From the biography of Chris Johnson below, list every Mississippi House of Representatives committee on which he served as a member, leaving out the committee where he was vice-chairman.

**READING TEXT**
►

Member of the Mississippi State Senate from the 44th district
- Incumbent
- Assumed office January 6, 2026
- Preceded by: John A. Polk

Member of the Mississippi State Senate from the 45th district
- In office January 7, 2020 – January 5, 2026
- Preceded by: Billy Hudson
- Succeeded by: Johnny DuPree

Member of the Mississippi House of Representatives from the 87th district
- In office January 5, 2016 – January 7, 2020
- Preceded by: Johnny Stringer
- Succeeded by: William Andrews III

Personal details
- Born: Chris Johnson 1978 (age 47–48)
- Party: Republican
- Children: 2
- Alma mater: Pearl River Community College University of Southern Mississippi
- Occupation: Business owner

= Chris Johnson (Mississippi politician) =

American politician

Chris Johnson (born 1978) is an American politician serving in the Mississippi State Senate from the 44th district. He served in the Mississippi House of Representatives from the 87th district from 2016 to 2020.

== Early life and education ==
Johnson attended Forrest County Agricultural High School located in the outskirts of Hattiesburg, Mississippi. He attended Pearl River Community College and graduated from the University of Southern Mississippi with a Bachelor of Science in Accounting in 2001.

== Career ==
Johnson is an owner of multiple businesses, including a financial services firm operating in four states.

In 2015, he ran as a Republican for election to the Mississippi House of Representatives for the 87th district, which covers Forrest and Lamar counties, to fill the seat of retiring Democrat Johnny Stringer. He got 49.2% of the vote in the Republican primary and 80.2% of the vote in the general election; he assumed office on January 5, 2016. In the house, he was vice-chairman for the Public Health and Human Services committee and was a member on the following others: Agriculture; Corrections; Education; Banking and Financial Services; Transportation; and Performance Based Budgeting.

In 2019, incumbent, and friend of Johnson, Billy Hudson of the 45th district announced his retirement from the Mississippi State Senate, prompting Johnson to run for election to the seat within one day. He responded to claims of dismay from Republican leadership in the House as "rumors." He ran uncontested in the Republican primary and general election, securing 100% of the vote in both; he assumed office on January 7, 2020. In the Senate, he chairs the Constitution committee and is vice-chair for the Medicaid committee. He is a member on the following others: Appropriations; Business and Financial Institutions; Drug Policy; Education; Insurance; Public, Health, and Welfare; and Tourism.

Johnson was redistricted out of his old seat to run for District 44. He defeated the Democratic candidate Shakita Taylor for his new seat.

== Personal life ==
Johnson is married to Wendi Burton and has two children.

◄

**GIVEN ENTRIES**
►

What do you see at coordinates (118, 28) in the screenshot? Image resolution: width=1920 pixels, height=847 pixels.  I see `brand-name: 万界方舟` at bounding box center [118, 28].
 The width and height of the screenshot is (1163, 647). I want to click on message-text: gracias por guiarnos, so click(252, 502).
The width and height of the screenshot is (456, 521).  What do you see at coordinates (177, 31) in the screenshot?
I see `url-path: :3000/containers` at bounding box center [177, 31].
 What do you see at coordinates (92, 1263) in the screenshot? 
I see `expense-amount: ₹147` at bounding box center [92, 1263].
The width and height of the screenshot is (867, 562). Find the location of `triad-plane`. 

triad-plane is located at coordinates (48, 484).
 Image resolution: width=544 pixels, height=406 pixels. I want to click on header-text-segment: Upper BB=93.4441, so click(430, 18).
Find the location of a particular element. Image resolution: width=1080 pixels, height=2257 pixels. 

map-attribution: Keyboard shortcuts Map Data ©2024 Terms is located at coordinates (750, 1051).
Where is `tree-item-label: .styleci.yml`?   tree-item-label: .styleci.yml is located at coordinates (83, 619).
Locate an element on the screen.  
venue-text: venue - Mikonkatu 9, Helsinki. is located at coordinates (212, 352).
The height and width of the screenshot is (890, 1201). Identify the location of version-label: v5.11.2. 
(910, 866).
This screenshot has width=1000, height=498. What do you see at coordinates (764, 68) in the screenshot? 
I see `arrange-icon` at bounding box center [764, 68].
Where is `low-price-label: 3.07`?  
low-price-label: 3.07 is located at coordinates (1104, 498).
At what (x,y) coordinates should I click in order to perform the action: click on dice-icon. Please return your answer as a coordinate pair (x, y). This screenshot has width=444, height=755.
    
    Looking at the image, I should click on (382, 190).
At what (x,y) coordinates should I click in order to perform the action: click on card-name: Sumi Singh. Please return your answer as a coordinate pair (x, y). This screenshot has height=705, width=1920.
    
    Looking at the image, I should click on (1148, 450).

◄

**EXERCISE SOLUTION**
Agriculture; Corrections; Education; Banking and Financial Services; Transportation; Performance Based Budgeting